The Unknown Warrior by Richard Osgood

The Unknown Warrior by Richard Osgood

Author:Richard Osgood
Language: eng
Format: epub
Publisher: The History Press
Published: 2013-03-25T16:00:00+00:00


UNKNOWN WARRIOR 10

A postern gate was located on the eastern side of the citadel at Basing House in Hampshire. As we have seen, this building, held by the Royalists, was besieged and taken by overwhelmingly superior Parliamentary forces in 1645 – a decisive year of the Civil War. Archaeological work to a gully inside this gate in 1991 produced a fascinating discovery within the gully’s fills: a human skull and two cervical vertebrae and fragments of a third were recovered (see Colour Plate 11). Although some of the right side of the head was missing, the majority was intact and enabled investigators to make several observations. The head was almost certainly male and probably of someone 18–25 years of age (judging from the attrition of the teeth). The man suffered from quite severe dental pain, and the wear on the teeth suggested that this led to him favouring the use of the left side of his mouth to avoid having to use his right teeth. Allen and Anderson (1999: 99–100) suggested that the high levels of dental caries in a young individual might indicate the increased carbohydrate consumption of post-medieval populations. The skull also indicated that the young man suffered from iron deficiency anaemia.

The skull itself had a severe wound to its top – a 40mm-long lesion caused by a blade weapon. Although there is no evidence for this wound healing, it would not have been enough to have caused death, although blood loss could have been severe. The authors believed that the most likely scenario was that the man may have been rendered unconscious by this blow, and was then decapitated – hence the presence of only three vertebrae (ibid.: 100).

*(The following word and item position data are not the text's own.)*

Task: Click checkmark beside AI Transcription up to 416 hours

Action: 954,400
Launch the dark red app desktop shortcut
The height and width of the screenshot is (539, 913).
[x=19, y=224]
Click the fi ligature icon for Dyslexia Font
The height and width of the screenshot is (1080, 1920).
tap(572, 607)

What set this man’s skeleton apart from those of other individuals is that it both displays weapon injuries and comes from a securely dateable context, to a most violent single event in the English Civil War. Unfortunately, apart from the skull, there were no other elements of the skeleton that would enable further statements about the individual, though the material recovered revealed much.

UNKNOWN WARRIOR 10

One of the victims of the 1645 siege of Basing House, Hampshire

The remains of a man found in the destruction layers of Basing House, stormed and razed in 1645 during the English Civil War. The man was probably killed in hand-to-hand fighting by decapitation following a blow to the head. There is no evidence to suggest whether this is the head of one of the defeated Royalist defenders or of a Parliamentary attacker – the latter also lost many men in the fight for the house (Harrington, 2004: 10).